Any suggestion on how I could extend the kernel (or verifier) to
provide easier access to the tailroom I grow?


[3] https://github.com/xdp-project/xdp-tutorial/blob/tailgrow01.public/packet04-tailgrow/xdp_prog_kern.c#L97-L115
[1] https://patchwork.ozlabs.org/project/netdev/list/?series=173782&state=%2A&archive=both
[2] https://github.com/xdp-project/xdp-project/blob/master/areas/arm64/xdp_for_tsn.org

- - 
Best regards,
  Jesper Dangaard Brouer
  MSc.CS, Principal Kernel Engineer at Red Hat
  LinkedIn: http://www.linkedin.com/in/brouer

Relevant code copy-pasted below, to make it easier to email comment:

SEC("xdp_tailgrow_parse")
int grow_parse(struct xdp_md *ctx)
{
	void *data_end;
	void *data;
	int action = XDP_PASS;
	int eth_type, ip_type;
	struct hdr_cursor nh;
	struct iphdr *iphdr;
	struct ethhdr *eth;
	__u16 ip_tot_len;

	struct my_timestamp *ts;

	/* Increase packet size (at tail) and reload data pointers */
	__u8 offset = sizeof(*ts);
	if (bpf_xdp_adjust_tail(ctx, offset))
		goto out;
	data_end = (void *)(long)ctx->data_end;
	data = (void *)(long)ctx->data;

	/* These keep track of the next header type and iterator pointer */
	nh.pos = data;

	eth_type = parse_ethhdr(&nh, data_end, &eth);
	if (eth_type < 0) {
		action = XDP_ABORTED;
		goto out;
	}

	if (eth_type == bpf_htons(ETH_P_IP)) {
		ip_type = parse_iphdr(&nh, data_end, &iphdr);
	} else {
		action = XDP_PASS;
		goto out;
	}

	/* Demo use-case: Add timestamp in extended tailroom to ICMP packets,
	 * before sending to network-stack via XDP_PASS.  This can be
	 * captured via tcpdump, and provide earlier (XDP layer) timestamp.
	 */
	if (ip_type == IPPROTO_ICMP) {

		/* Packet size in bytes, including IP header and data */
		ip_tot_len = bpf_ntohs(iphdr->tot_len);

		/*
		 * Tricks to get pass the verifier.
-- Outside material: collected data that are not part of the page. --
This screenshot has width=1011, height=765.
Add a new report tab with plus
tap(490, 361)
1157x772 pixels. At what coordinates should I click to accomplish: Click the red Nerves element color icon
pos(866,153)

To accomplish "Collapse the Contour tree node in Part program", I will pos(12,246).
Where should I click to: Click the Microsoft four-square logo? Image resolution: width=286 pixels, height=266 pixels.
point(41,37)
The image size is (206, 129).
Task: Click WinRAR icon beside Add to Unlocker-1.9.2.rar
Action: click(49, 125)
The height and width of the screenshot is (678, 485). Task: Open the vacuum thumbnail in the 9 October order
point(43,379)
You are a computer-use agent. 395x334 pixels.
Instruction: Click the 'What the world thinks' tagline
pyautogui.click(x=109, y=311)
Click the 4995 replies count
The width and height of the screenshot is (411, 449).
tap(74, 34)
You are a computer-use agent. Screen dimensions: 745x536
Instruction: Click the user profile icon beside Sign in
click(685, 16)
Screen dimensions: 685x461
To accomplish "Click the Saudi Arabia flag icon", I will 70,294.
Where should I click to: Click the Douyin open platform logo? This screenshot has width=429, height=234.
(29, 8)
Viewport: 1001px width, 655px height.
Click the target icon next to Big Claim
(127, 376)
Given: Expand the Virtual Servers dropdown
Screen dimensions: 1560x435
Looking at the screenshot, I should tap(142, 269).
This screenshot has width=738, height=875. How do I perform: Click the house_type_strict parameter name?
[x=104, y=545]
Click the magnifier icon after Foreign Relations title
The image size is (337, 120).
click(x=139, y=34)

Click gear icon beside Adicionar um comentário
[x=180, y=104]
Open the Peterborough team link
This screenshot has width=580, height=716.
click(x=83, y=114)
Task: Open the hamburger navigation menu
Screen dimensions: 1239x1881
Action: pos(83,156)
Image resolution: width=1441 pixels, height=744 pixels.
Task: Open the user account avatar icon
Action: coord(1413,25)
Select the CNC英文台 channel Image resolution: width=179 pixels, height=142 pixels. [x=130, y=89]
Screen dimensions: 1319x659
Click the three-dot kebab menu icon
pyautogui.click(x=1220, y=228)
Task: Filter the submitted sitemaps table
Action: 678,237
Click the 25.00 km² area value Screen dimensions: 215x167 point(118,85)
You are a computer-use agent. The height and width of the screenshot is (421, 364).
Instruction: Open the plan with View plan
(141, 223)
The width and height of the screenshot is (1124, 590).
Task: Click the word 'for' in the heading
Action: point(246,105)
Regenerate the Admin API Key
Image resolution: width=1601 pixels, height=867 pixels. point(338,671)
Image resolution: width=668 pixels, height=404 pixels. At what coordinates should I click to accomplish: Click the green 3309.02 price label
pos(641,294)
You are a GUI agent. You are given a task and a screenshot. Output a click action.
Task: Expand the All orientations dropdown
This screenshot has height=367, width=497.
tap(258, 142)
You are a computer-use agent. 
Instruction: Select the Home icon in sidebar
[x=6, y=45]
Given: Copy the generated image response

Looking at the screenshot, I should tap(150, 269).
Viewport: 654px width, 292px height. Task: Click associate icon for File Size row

Being allowed to use
		 * packet value iphdr->tot_len, involves bounding possible
		 * values to please verifier.
		 */
		if (ip_tot_len < 2) {
			/* This check seems strange on unsigned ip_tot_len,
			 * but is needed, else verifier complains:
			 * "unbounded min value is not allowed"
			 */
			goto out;
		}
		ip_tot_len &= 0xFFF; /* Max 4095 */

		/* Finding end of packet + offset, and bound access */
		if ((void *)iphdr + ip_tot_len + offset > data_end) {
			action = XDP_ABORTED;
			goto out;
		}

		/* Point ts to end-of-packet, that have been offset extended */
		ts = (void *)iphdr + ip_tot_len;
		ts->magic = 0x5354; /* String "TS" in network-byte-order */
		ts->time  = bpf_ktime_get_ns();
	}
out:
	return xdp_stats_record_action(ctx, action);
}


^ permalink raw reply	[flat|nested] 4+ messages in thread

* Re: Fighting BPF verifier to reach end-of-packet with XDP
  2020-05-01 15:41 Fighting BPF verifier to reach end-of-packet with XDP Jesper Dangaard Brouer
@ 2020-05-01 18:10 ` David Ahern
  2020-05-06  9:08 ` Jesper Dangaard Brouer
  1 sibling, 0 replies; 4+ messages in thread
From: David Ahern @ 2020-05-01 18:10 UTC (permalink / raw)
  To: Jesper Dangaard Brouer, Daniel Borkmann, Alexei Starovoitov
  Cc: BPF-dev-list, Toke Høiland-Jørgensen, Matteo Croce,
	Lorenzo Bianconi, Ilias Apalodimas

On 5/1/20 9:41 AM, Jesper Dangaard Brouer wrote:
> One use-case for tail grow patchset, is to add a kernel timestamp at
> XDP time in the extended tailroom of packet and return XDP_PASS to let
> packet travel were it needs to go, and then via tcpdump we can extract
> this timestamp. (E.g. this could improve on Ilias TSN measurements[2]).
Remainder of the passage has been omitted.